3. Non-partisan actors such as elder statesmen including Nigerian’s living former heads of state and government, as well as clergy, traditional rulers, civil society and professional bodies must now begin to play a more robust role in leadership selection in Nigeria. They can do this through public statements, endorsements, or quiet recommendations. Every country must fashion its democracy to its unique environment. Politics is too important to be left to politicians alone. A recent positive example of the potential role of elder statesmen is the recent intervention by former military President, Gen Ibrahim Babangiida on the profile of a potential future president of Nigeria in a media interview to mark his 80th birthday.

4. Leadership and governance training and education should be formally instituted in political parties and in the institutions of government across the board at leadership levels. A reading culture should be encouraged amongst officials in leadership roles in the public sector and politics.

5. The constitutional reordering of Nigeria, returning the country to true federalism including the devolution of powers to regions, will improve leadership and governance by bringing governance accountability closer to Nigerian citizens.

Conclusion

Nigeria’s development failures after 60 years of independence , with our country ranking at or near the bottom in every index of corruption, healthcare, education and human capital development , policing, state fragility and others, can no longer be casually shrugged off or explained away with excuses. The Asian developmental states were also colonized at similar points in history but are today strong, capable as stable states.

With countries like Malaysia and South Korea that were at par with in the early 1960s now far ahead of Nigeria in economic and technological development, and with 100 million Nigerians living in extreme poverty, we face an urgent leadership crisis that we must confront.

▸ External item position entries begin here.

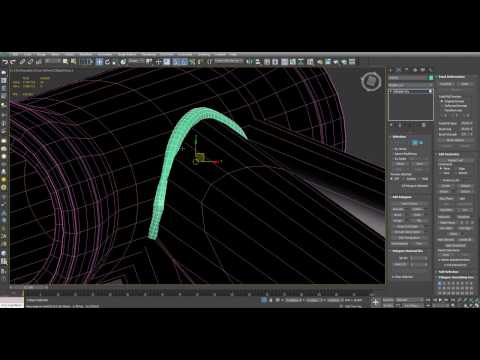This screenshot has width=480, height=360.
Task: Click the Brush Options button
Action: click(455, 140)
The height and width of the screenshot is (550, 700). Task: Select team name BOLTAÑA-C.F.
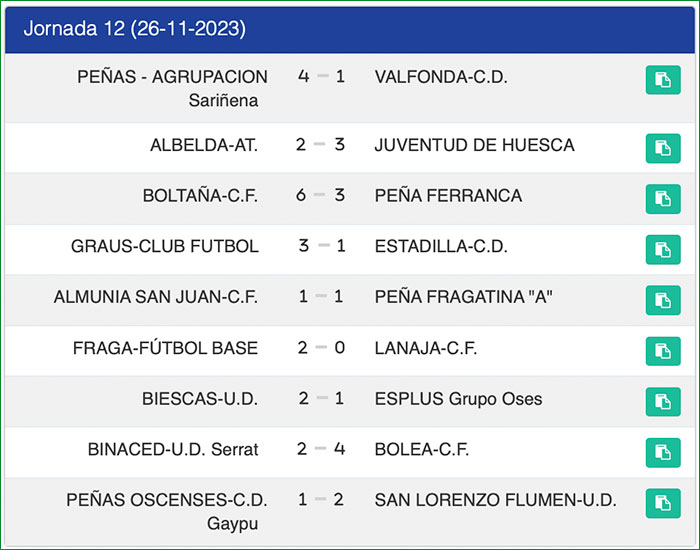tap(201, 196)
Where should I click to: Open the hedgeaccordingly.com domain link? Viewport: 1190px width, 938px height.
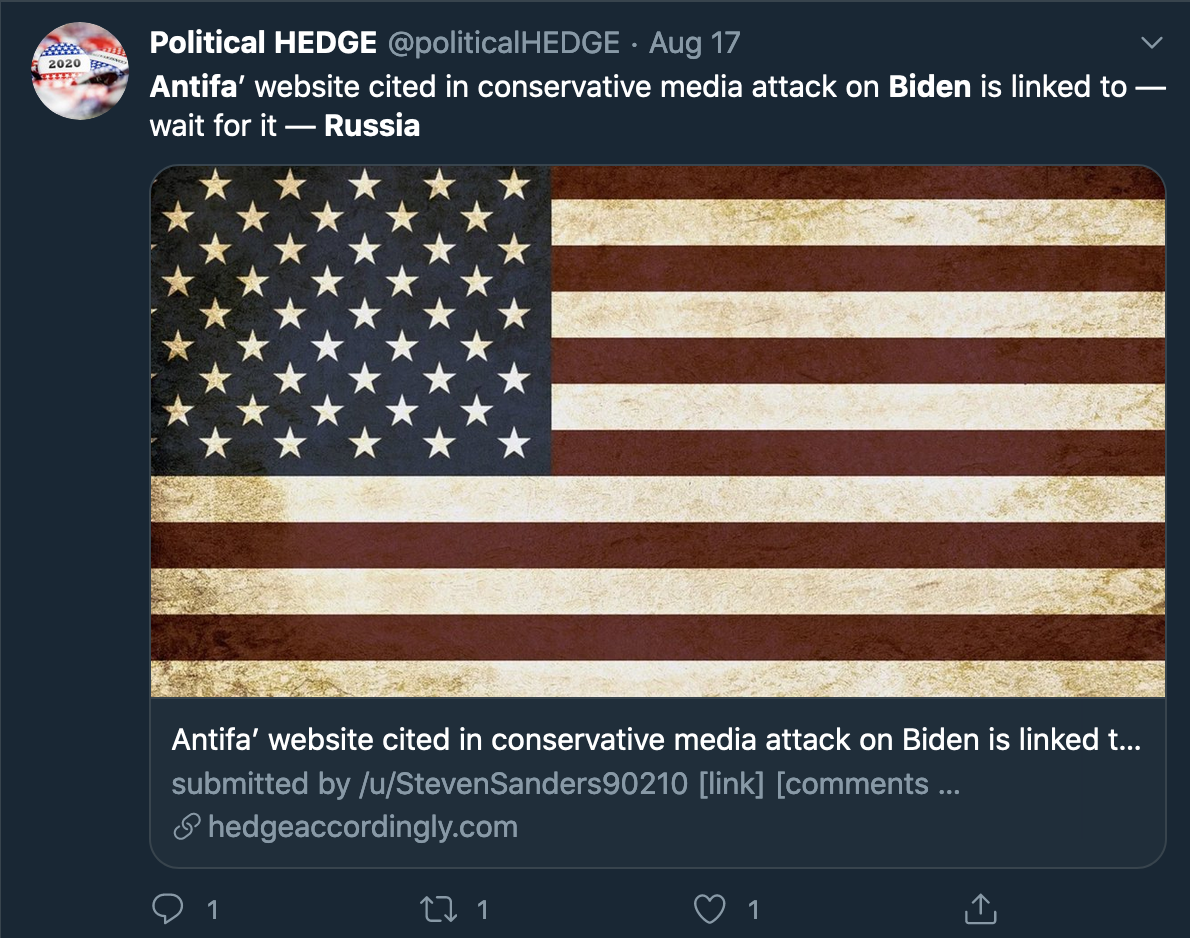(363, 826)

Politics as usual will not do the job. We must accept that our democratic politics of the past 22 years since 1999 has not yielded, cumulatively, any significant dividends of democracy in terms of economic and political development. We must therefore return to the fundamentals: Leadership, not just politics, is the main driver of the progress of human societies. We must as a nation move from divisive politics that is making us poorer and weaker collectively, and now turn our politics into a search for real leadership that can unify our country and take it to prosperity.Thank you.